▶ _Work order_:
Please retype all of the data below, word for word.

Collected data entries
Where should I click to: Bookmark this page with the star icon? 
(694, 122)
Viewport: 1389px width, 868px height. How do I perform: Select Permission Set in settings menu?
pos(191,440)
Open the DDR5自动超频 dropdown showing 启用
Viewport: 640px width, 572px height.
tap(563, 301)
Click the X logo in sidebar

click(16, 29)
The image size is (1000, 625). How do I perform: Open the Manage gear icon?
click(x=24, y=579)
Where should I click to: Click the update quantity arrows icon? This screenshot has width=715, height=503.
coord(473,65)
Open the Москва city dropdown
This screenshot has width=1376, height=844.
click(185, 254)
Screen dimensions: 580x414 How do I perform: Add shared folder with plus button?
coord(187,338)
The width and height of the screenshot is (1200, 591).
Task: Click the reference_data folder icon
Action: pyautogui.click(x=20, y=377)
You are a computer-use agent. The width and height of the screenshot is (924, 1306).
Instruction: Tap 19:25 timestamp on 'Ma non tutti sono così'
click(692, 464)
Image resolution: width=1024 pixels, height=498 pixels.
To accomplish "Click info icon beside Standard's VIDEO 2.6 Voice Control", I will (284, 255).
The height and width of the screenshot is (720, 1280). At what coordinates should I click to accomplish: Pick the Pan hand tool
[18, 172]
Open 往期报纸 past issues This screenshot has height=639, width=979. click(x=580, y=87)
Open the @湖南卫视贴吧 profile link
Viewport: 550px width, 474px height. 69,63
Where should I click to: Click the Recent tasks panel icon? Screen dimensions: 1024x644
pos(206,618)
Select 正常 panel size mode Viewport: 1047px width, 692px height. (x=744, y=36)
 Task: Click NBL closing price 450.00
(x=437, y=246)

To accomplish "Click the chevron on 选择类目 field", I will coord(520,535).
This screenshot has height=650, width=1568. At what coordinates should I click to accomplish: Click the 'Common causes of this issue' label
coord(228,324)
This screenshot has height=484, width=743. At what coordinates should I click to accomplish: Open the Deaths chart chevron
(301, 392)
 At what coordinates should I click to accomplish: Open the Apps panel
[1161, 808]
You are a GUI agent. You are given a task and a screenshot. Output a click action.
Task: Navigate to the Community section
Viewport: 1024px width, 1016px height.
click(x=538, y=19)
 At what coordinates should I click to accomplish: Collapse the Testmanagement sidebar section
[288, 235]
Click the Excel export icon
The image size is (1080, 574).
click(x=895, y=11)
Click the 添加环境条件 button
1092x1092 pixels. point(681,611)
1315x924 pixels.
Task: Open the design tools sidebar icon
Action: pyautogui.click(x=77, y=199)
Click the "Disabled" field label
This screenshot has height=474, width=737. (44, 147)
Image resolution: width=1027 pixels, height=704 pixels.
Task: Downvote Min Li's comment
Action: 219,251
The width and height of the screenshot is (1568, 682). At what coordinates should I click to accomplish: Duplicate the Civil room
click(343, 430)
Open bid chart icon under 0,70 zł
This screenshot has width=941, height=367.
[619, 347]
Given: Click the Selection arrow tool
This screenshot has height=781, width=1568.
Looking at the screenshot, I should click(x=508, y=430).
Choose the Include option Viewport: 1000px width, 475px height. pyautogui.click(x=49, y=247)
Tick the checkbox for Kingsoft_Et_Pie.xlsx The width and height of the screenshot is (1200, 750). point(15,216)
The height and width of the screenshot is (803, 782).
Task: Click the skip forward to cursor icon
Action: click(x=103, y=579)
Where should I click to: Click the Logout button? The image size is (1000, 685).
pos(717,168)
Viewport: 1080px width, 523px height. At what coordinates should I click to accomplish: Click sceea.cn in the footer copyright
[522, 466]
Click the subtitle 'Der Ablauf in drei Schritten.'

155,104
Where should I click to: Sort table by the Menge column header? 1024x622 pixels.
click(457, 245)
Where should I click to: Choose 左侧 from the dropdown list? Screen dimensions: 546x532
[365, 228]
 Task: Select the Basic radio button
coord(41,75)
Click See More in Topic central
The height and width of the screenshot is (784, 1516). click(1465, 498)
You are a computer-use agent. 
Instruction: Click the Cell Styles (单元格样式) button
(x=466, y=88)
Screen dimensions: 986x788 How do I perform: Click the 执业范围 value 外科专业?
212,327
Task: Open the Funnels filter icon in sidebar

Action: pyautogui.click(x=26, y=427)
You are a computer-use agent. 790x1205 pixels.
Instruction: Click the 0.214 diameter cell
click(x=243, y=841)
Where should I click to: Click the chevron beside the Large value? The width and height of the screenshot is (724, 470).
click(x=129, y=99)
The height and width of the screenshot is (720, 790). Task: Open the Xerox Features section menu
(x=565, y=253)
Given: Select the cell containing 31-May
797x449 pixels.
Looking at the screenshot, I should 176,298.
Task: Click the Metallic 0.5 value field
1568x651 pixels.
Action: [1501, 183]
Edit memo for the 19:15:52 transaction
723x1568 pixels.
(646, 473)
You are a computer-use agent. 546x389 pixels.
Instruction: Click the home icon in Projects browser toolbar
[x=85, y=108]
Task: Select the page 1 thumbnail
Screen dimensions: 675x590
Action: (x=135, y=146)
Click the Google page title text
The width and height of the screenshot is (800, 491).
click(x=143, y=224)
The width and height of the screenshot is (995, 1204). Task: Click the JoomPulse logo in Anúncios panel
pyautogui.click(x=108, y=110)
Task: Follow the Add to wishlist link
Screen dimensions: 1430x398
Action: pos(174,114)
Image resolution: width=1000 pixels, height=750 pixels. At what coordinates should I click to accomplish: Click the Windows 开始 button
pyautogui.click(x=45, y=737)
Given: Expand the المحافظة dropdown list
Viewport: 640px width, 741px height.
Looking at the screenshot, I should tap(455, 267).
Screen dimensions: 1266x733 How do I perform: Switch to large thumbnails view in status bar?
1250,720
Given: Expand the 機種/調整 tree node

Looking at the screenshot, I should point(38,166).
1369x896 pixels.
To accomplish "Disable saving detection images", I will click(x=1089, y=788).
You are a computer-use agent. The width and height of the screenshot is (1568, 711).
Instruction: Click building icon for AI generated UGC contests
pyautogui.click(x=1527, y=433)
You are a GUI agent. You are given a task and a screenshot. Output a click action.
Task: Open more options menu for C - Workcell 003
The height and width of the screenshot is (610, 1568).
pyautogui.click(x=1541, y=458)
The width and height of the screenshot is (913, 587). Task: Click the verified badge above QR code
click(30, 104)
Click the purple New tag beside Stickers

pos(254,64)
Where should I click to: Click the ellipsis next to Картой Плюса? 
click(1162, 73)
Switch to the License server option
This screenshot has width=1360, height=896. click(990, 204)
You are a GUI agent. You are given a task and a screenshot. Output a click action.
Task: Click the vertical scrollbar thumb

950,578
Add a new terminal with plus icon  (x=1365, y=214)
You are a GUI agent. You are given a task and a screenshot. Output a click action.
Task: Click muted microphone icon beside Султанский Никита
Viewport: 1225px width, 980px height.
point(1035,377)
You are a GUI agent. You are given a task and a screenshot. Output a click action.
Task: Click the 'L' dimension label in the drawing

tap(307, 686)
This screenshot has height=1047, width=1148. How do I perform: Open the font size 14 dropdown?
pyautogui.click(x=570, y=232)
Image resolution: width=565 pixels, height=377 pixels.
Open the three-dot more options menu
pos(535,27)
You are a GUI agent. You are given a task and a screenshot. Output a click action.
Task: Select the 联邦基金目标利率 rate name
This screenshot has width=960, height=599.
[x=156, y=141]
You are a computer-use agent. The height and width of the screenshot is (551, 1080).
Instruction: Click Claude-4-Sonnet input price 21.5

▶ _Answer to the problem_:
Where should I click to: Bookmark this page with the star icon? 
(694, 122)
Viewport: 1389px width, 868px height. How do I perform: Select Permission Set in settings menu?
pos(191,440)
Open the DDR5自动超频 dropdown showing 启用
Viewport: 640px width, 572px height.
tap(563, 301)
Click the X logo in sidebar

click(16, 29)
The image size is (1000, 625). How do I perform: Open the Manage gear icon?
click(x=24, y=579)
Where should I click to: Click the update quantity arrows icon? This screenshot has width=715, height=503.
coord(473,65)
Open the Москва city dropdown
This screenshot has width=1376, height=844.
click(185, 254)
Screen dimensions: 580x414 How do I perform: Add shared folder with plus button?
coord(187,338)
The width and height of the screenshot is (1200, 591).
Task: Click the reference_data folder icon
Action: pyautogui.click(x=20, y=377)
You are a computer-use agent. The width and height of the screenshot is (924, 1306).
Instruction: Tap 19:25 timestamp on 'Ma non tutti sono così'
click(692, 464)
Image resolution: width=1024 pixels, height=498 pixels.
To accomplish "Click info icon beside Standard's VIDEO 2.6 Voice Control", I will (284, 255).
The height and width of the screenshot is (720, 1280). At what coordinates should I click to accomplish: Pick the Pan hand tool
[18, 172]
Open 往期报纸 past issues This screenshot has height=639, width=979. click(x=580, y=87)
Open the @湖南卫视贴吧 profile link
Viewport: 550px width, 474px height. 69,63
Where should I click to: Click the Recent tasks panel icon? Screen dimensions: 1024x644
pos(206,618)
Select 正常 panel size mode Viewport: 1047px width, 692px height. (x=744, y=36)
 Task: Click NBL closing price 450.00
(x=437, y=246)

To accomplish "Click the chevron on 选择类目 field", I will coord(520,535).
This screenshot has height=650, width=1568. At what coordinates should I click to accomplish: Click the 'Common causes of this issue' label
coord(228,324)
This screenshot has height=484, width=743. At what coordinates should I click to accomplish: Open the Deaths chart chevron
(301, 392)
 At what coordinates should I click to accomplish: Open the Apps panel
[1161, 808]
You are a GUI agent. You are given a task and a screenshot. Output a click action.
Task: Navigate to the Community section
Viewport: 1024px width, 1016px height.
click(x=538, y=19)
 At what coordinates should I click to accomplish: Collapse the Testmanagement sidebar section
[288, 235]
Click the Excel export icon
The image size is (1080, 574).
click(x=895, y=11)
Click the 添加环境条件 button
1092x1092 pixels. point(681,611)
1315x924 pixels.
Task: Open the design tools sidebar icon
Action: pyautogui.click(x=77, y=199)
Click the "Disabled" field label
This screenshot has height=474, width=737. (44, 147)
Image resolution: width=1027 pixels, height=704 pixels.
Task: Downvote Min Li's comment
Action: 219,251
The width and height of the screenshot is (1568, 682). At what coordinates should I click to accomplish: Duplicate the Civil room
click(343, 430)
Open bid chart icon under 0,70 zł
This screenshot has width=941, height=367.
[619, 347]
Given: Click the Selection arrow tool
This screenshot has height=781, width=1568.
Looking at the screenshot, I should click(x=508, y=430).
Choose the Include option Viewport: 1000px width, 475px height. pyautogui.click(x=49, y=247)
Tick the checkbox for Kingsoft_Et_Pie.xlsx The width and height of the screenshot is (1200, 750). point(15,216)
The height and width of the screenshot is (803, 782).
Task: Click the skip forward to cursor icon
Action: click(x=103, y=579)
Where should I click to: Click the Logout button? The image size is (1000, 685).
pos(717,168)
Viewport: 1080px width, 523px height. At what coordinates should I click to accomplish: Click sceea.cn in the footer copyright
[522, 466]
Click the subtitle 'Der Ablauf in drei Schritten.'

155,104
Where should I click to: Sort table by the Menge column header? 1024x622 pixels.
click(457, 245)
Where should I click to: Choose 左侧 from the dropdown list? Screen dimensions: 546x532
[365, 228]
 Task: Select the Basic radio button
coord(41,75)
Click See More in Topic central
The height and width of the screenshot is (784, 1516). click(1465, 498)
You are a computer-use agent. 
Instruction: Click the Cell Styles (单元格样式) button
(x=466, y=88)
Screen dimensions: 986x788 How do I perform: Click the 执业范围 value 外科专业?
212,327
Task: Open the Funnels filter icon in sidebar

Action: pyautogui.click(x=26, y=427)
You are a computer-use agent. 790x1205 pixels.
Instruction: Click the 0.214 diameter cell
click(x=243, y=841)
Where should I click to: Click the chevron beside the Large value? The width and height of the screenshot is (724, 470).
click(x=129, y=99)
The height and width of the screenshot is (720, 790). Task: Open the Xerox Features section menu
(x=565, y=253)
Given: Select the cell containing 31-May
797x449 pixels.
Looking at the screenshot, I should 176,298.
Task: Click the Metallic 0.5 value field
1568x651 pixels.
Action: [1501, 183]
Edit memo for the 19:15:52 transaction
723x1568 pixels.
(646, 473)
You are a computer-use agent. 546x389 pixels.
Instruction: Click the home icon in Projects browser toolbar
[x=85, y=108]
Task: Select the page 1 thumbnail
Screen dimensions: 675x590
Action: (x=135, y=146)
Click the Google page title text
The width and height of the screenshot is (800, 491).
click(x=143, y=224)
The width and height of the screenshot is (995, 1204). Task: Click the JoomPulse logo in Anúncios panel
pyautogui.click(x=108, y=110)
Task: Follow the Add to wishlist link
Screen dimensions: 1430x398
Action: pos(174,114)
Image resolution: width=1000 pixels, height=750 pixels. At what coordinates should I click to accomplish: Click the Windows 开始 button
pyautogui.click(x=45, y=737)
Given: Expand the المحافظة dropdown list
Viewport: 640px width, 741px height.
Looking at the screenshot, I should tap(455, 267).
Screen dimensions: 1266x733 How do I perform: Switch to large thumbnails view in status bar?
1250,720
Given: Expand the 機種/調整 tree node

Looking at the screenshot, I should point(38,166).
1369x896 pixels.
To accomplish "Disable saving detection images", I will click(x=1089, y=788).
You are a computer-use agent. The width and height of the screenshot is (1568, 711).
Instruction: Click building icon for AI generated UGC contests
pyautogui.click(x=1527, y=433)
You are a GUI agent. You are given a task and a screenshot. Output a click action.
Task: Open more options menu for C - Workcell 003
The height and width of the screenshot is (610, 1568).
pyautogui.click(x=1541, y=458)
The width and height of the screenshot is (913, 587). Task: Click the verified badge above QR code
click(30, 104)
Click the purple New tag beside Stickers

pos(254,64)
Where should I click to: Click the ellipsis next to Картой Плюса? 
click(1162, 73)
Switch to the License server option
This screenshot has width=1360, height=896. click(990, 204)
You are a GUI agent. You are given a task and a screenshot. Output a click action.
Task: Click the vertical scrollbar thumb

950,578
Add a new terminal with plus icon  (x=1365, y=214)
You are a GUI agent. You are given a task and a screenshot. Output a click action.
Task: Click muted microphone icon beside Султанский Никита
Viewport: 1225px width, 980px height.
point(1035,377)
You are a GUI agent. You are given a task and a screenshot. Output a click action.
Task: Click the 'L' dimension label in the drawing

tap(307, 686)
This screenshot has height=1047, width=1148. How do I perform: Open the font size 14 dropdown?
pyautogui.click(x=570, y=232)
Image resolution: width=565 pixels, height=377 pixels.
Open the three-dot more options menu
pos(535,27)
You are a GUI agent. You are given a task and a screenshot. Output a click action.
Task: Select the 联邦基金目标利率 rate name
This screenshot has width=960, height=599.
[x=156, y=141]
You are a computer-use agent. The height and width of the screenshot is (551, 1080).
Instruction: Click Claude-4-Sonnet input price 21.5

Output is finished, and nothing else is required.